Lemma 1: If $G$ is a group, every subgroup of $Z(G)$ is normal in $G$.

Proof: If $H\subset Z(G)$ is a subgroup of the center, then $gHg^{-1}=H$ for every $g\in G$ since every $g$ commutes with every element of $H$.

Lemma 2: If $N$ is a normal subgroup of $G$ and $H\subset G/N$ is a normal subgroup of $G/N$, then the preimage in $G$ of $H$ is a normal subgroup of $G$.

Proof: this is just the correspondence theorem.

Okay, now to your situation.
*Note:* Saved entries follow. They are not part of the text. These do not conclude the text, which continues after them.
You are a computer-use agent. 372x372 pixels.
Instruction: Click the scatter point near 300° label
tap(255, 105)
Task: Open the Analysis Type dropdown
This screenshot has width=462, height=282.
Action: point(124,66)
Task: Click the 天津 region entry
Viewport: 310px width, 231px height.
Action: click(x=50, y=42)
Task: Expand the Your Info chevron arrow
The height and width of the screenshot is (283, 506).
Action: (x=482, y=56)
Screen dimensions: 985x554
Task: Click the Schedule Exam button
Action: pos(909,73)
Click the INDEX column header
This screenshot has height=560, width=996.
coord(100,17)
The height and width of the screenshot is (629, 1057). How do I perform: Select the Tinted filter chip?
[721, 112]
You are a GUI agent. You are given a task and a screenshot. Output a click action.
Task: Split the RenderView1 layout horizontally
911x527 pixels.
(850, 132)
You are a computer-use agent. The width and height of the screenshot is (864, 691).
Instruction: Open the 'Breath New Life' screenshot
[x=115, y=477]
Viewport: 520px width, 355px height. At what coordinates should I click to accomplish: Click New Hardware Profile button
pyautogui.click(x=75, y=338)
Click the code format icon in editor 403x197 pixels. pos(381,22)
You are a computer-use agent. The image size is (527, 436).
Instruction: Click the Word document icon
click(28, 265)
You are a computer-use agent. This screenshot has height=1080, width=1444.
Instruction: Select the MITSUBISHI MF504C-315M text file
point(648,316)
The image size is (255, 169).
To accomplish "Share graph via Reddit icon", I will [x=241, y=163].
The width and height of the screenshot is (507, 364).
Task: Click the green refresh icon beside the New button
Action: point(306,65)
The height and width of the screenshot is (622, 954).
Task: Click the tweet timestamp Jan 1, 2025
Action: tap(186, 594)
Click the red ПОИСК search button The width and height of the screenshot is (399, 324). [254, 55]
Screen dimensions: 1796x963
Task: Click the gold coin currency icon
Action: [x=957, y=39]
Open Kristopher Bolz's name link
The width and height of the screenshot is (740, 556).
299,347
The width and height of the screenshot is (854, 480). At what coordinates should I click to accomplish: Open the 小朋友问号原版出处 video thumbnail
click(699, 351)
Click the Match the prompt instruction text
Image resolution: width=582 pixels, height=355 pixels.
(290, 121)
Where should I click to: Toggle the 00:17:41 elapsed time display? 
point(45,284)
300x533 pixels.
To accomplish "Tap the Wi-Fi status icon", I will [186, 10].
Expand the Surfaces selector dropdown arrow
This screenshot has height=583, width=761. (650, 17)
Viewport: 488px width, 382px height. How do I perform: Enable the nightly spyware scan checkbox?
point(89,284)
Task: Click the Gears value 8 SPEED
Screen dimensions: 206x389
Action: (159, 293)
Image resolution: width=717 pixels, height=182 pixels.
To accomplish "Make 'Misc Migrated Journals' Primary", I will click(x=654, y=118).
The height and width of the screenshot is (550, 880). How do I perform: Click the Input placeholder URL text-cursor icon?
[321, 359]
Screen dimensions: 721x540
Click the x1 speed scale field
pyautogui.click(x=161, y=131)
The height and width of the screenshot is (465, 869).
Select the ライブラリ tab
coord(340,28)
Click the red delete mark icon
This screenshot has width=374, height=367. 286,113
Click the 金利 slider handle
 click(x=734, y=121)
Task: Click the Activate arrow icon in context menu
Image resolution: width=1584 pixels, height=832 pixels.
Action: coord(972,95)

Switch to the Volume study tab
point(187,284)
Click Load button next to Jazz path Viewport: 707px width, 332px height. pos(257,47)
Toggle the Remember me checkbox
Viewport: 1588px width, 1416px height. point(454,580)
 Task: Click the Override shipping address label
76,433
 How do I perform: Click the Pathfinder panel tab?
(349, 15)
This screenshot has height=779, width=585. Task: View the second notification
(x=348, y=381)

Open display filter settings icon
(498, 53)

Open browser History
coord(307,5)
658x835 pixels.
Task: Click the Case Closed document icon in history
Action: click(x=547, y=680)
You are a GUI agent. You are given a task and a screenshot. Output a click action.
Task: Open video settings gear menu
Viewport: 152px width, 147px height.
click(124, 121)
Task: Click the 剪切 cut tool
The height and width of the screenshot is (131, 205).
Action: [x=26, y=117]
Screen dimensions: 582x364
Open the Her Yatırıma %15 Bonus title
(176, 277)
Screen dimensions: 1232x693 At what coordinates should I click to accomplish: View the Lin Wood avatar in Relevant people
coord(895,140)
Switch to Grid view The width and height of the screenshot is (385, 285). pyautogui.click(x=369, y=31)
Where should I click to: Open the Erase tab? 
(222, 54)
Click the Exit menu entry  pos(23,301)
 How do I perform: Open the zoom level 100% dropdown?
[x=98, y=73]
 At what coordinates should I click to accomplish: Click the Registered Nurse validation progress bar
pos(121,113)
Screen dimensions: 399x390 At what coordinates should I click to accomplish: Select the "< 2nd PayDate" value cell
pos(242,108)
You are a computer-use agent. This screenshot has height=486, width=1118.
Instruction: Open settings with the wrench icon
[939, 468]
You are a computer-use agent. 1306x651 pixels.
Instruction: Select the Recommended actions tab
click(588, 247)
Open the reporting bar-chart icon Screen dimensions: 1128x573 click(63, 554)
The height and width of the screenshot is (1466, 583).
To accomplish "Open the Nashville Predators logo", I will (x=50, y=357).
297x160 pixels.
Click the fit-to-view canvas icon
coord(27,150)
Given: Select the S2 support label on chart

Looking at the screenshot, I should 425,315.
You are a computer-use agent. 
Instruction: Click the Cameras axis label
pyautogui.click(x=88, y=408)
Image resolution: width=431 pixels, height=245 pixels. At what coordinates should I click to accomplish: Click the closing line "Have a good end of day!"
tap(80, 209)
You have a subgroup $H_k$ in $G$ of order $p^k$. You have found yourself an element $gH_k\in G/H_k$ of order $p$ that is contained in the center of $G/H_k$. This means that the order-$p$ subgroup it generates in $G/H_k$ is contained in the center of $G/H_k$. By the first lemma, this subgroup is normal in $G/H_k$. By the second lemma, its preimage in $G$ is normal in $G$. And its order is $p$ times the order of $H_k$, which is $p^{k+1}$.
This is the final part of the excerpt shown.